Le 11 février, le Parlement accordait sa confiance au gouvernement, en dépit de l'opposition de centaines de manifestants. Des affrontements avaient alors fait plus de 370 blessés.

Défaut de paiement sur sa dette

Le 7 mars, le Liban, qui croule sous une dette de 92 milliards de dollars (170% du PIB), avait fait défaut sur une première tranche de sa dette, d'un montant de 1,2 milliard de dollars.

Le gouvernement avait ensuite annoncé en avril un plan de relance et demandé une aide du Fonds monétaire international, avant d'entamer des négociations avec le Fonds monétaire international (FMI) le 13 mai. Mais le processus est depuis au point mort.

Mi-juin, des manifestations avaient encore une fois éclaté au Liban après une nouvelle dégringolade de la livre. Les 23 et 24 juillet, le chef de la diplomatie française Jean-Yves Le Drian s'était rendu au Liban et avait réclamé des réformes attendues "depuis trop longtemps".

Législatives anticipées

Le 4 août, l'énorme explosion qui a dévasté des quartiers entiers de Beyrouth et a fait plus de 150 morts et plus de 6000 blessés a nourri la colère des manifestants contre leurs dirigeants, accusés d'être responsables du drame.

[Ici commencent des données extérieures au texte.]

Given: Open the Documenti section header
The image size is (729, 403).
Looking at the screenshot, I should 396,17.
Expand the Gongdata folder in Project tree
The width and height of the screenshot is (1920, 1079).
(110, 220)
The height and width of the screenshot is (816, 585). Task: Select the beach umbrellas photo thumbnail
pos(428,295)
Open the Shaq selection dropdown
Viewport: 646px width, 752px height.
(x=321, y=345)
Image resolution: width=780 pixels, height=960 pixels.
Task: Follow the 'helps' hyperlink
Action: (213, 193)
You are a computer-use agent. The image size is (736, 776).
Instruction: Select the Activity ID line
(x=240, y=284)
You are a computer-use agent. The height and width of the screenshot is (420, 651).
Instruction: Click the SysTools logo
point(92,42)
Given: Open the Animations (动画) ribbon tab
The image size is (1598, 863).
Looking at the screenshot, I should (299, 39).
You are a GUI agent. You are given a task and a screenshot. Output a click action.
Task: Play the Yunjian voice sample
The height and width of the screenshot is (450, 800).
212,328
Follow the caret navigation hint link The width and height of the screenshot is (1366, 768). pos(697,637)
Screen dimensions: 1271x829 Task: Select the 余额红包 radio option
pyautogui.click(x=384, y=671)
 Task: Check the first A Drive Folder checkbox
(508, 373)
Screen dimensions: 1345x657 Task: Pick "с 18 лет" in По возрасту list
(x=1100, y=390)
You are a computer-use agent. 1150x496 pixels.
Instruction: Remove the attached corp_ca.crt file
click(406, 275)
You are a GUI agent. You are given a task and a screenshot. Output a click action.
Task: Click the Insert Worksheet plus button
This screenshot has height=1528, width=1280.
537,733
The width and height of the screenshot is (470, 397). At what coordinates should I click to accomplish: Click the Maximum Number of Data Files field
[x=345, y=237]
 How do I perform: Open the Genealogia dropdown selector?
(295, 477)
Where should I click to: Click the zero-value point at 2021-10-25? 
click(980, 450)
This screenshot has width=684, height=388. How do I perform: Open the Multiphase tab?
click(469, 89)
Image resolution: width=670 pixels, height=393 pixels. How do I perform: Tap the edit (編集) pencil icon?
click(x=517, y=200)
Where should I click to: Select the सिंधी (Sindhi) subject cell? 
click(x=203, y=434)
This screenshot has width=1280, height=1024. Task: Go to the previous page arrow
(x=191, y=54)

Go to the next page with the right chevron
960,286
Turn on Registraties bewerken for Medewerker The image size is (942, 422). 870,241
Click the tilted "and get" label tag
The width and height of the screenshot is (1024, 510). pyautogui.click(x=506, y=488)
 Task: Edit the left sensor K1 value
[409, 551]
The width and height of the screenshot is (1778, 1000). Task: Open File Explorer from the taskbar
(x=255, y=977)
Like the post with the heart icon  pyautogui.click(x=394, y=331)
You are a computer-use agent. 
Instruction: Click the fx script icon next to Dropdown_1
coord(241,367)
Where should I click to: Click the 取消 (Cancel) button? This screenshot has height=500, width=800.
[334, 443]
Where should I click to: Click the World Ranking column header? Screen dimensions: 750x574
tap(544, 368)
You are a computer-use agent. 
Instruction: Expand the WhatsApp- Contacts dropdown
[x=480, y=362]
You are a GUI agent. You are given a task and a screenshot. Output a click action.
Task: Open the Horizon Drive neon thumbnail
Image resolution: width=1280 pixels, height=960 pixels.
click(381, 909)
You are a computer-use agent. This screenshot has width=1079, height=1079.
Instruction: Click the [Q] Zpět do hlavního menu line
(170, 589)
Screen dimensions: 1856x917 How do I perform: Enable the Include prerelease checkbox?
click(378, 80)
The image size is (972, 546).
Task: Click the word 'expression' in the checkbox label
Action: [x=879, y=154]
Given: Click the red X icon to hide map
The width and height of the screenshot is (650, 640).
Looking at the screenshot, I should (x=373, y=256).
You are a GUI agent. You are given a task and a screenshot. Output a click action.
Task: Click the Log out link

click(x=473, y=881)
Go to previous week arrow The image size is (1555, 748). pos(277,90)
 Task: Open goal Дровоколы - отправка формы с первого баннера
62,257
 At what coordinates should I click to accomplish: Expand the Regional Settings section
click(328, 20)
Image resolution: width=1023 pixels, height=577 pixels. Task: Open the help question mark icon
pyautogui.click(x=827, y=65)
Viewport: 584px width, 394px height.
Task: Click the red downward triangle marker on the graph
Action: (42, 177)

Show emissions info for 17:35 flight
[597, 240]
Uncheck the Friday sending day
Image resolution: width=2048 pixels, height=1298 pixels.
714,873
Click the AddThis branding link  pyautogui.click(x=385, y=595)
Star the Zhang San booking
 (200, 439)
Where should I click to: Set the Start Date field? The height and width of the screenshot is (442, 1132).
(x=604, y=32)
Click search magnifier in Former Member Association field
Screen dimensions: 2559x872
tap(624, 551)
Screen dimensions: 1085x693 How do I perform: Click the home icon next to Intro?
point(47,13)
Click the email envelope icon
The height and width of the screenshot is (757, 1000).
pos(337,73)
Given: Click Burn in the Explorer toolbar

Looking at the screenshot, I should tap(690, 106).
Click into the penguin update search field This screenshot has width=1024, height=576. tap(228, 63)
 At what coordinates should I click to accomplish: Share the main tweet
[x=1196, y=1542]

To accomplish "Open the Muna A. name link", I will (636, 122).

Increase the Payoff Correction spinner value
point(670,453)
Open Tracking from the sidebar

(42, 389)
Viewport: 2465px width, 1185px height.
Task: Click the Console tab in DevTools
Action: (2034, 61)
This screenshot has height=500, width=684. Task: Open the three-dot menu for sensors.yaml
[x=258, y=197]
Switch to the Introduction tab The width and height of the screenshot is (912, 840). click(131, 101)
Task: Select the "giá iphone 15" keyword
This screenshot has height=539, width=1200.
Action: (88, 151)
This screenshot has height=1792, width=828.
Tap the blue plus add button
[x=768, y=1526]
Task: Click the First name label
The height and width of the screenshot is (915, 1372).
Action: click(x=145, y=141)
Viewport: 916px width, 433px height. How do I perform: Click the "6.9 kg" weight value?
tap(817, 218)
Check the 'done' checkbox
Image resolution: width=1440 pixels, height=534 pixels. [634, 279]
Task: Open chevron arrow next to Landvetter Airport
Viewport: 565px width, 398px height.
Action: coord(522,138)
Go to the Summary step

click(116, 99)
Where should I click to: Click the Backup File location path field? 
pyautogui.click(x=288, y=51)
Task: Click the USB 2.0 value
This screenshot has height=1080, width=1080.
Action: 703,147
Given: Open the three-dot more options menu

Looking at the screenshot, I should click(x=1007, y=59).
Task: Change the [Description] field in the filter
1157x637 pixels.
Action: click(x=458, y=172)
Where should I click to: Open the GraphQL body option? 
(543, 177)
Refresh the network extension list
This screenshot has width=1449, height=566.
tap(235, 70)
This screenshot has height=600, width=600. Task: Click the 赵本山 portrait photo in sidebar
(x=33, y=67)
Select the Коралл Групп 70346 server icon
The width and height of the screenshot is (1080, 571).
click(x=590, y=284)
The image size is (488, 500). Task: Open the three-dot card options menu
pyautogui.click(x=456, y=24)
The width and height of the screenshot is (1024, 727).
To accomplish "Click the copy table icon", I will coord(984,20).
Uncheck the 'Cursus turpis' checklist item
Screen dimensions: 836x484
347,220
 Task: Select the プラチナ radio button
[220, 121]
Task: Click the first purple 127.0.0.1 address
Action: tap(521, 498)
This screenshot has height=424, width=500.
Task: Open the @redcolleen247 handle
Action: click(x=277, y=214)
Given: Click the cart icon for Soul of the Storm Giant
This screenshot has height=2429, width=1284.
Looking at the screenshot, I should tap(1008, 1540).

Après la journée de contestation de samedi, la ministre de l'Information, Manal Abdel Samad, a annoncé sa démission ce dimanche. Le patriarche maronite, le cardinal Béchara Raï, a quant à lui réclamé la démission du gouvernement et des législatives anticipées.

La France et l'Organisation des Nations Unies organisent ce dimanche une conférence d'aide internationale afin de préparer la reconstruction de la capitale, et plus largement du pays.